Fresh produce group Univeg has reportedly posted a loss of €20.4m for 2009, compared with the €32.4m profit it made during the previous financial year.
The news, published in Belgian newspaper the De Standaard, will be of particular interest to other companies in the European fresh produce business, which has watched Europe's largest fresh produce supplier make a number of high-profile acquisitions over the past few years.
Speaking to De Standaard, Univeg chief executive Rudi de Becker attributed the dramatic shift in fortunes to restructuring costs associated with those recent acquisitions – notably the merger with another fresh produce giant, Bocchi, and the purchase of German importer Atlanta from US group Chiquita – as well as 'market imbalances'.

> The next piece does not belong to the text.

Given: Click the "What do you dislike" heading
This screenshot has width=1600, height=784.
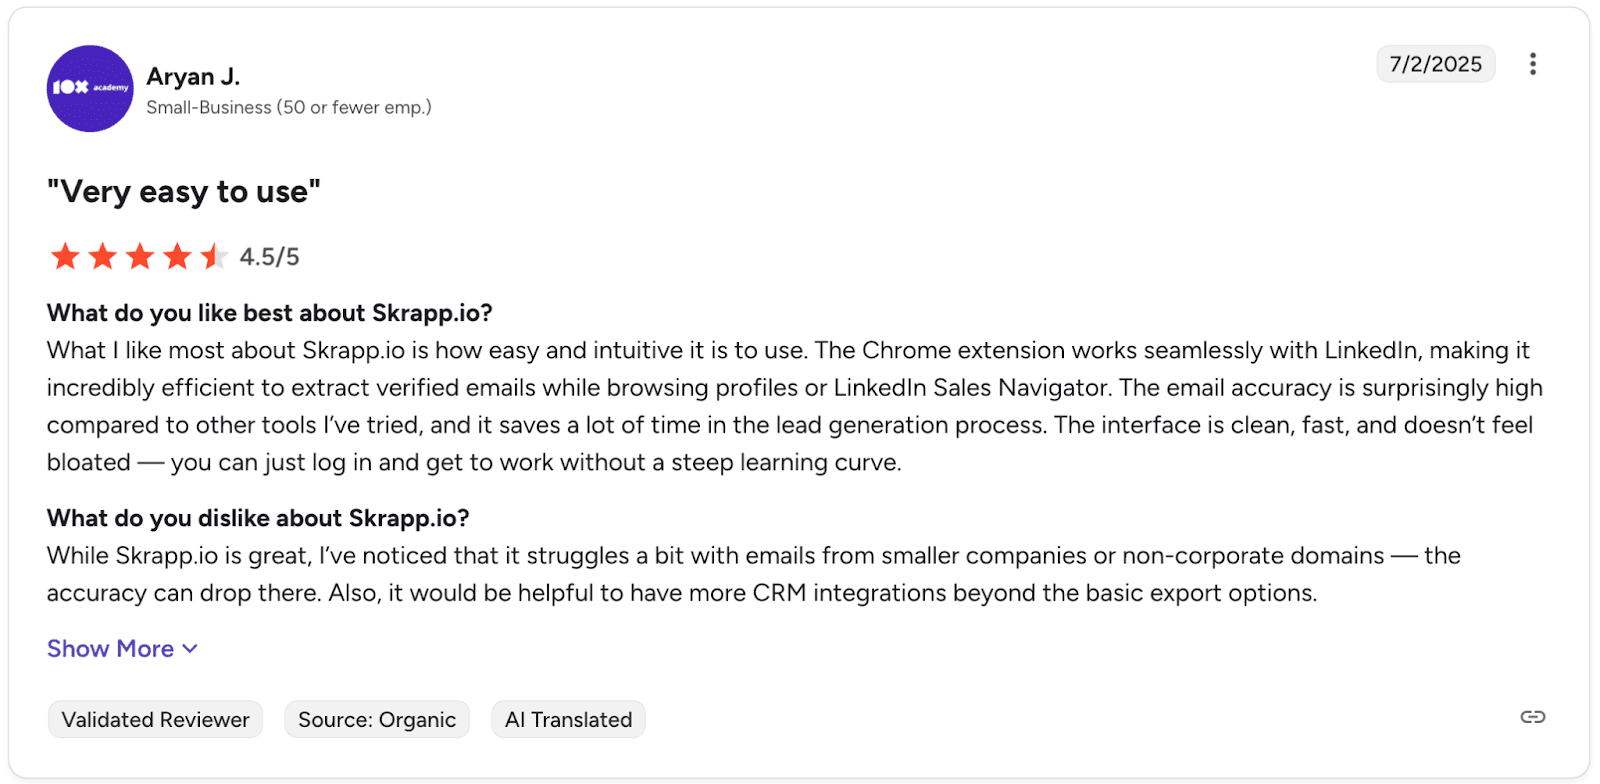Looking at the screenshot, I should (x=258, y=518).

'The Russian market was largely gone, with the result that the groups who normally sold their produce there were competing for the European market,' Mr de Becker told the publication. 'As a result, prices dropped by 10 percent and more. 2010 will be better.'
However, Univeg president Hein Deprez revealed that the group had managed to reduce its debt from €289m to €238m during the course of 2009, a figure which, at three times the company's operating cash flow, he described as 'very acceptable for a group like ours'.
Mr de Becker insisted: 'The substructure of Univeg is solid, as is evident from the large customer base. To increase operational efficiency, investment will be made in strategic sourcing so that goods flow and transportation is done in the smartest manner.'
Further integration of Univeg's recently acquired companies will also need to be considered, he admitted. 'Domestic production will be streamlined and marketing and sales will become more efficient,' he said.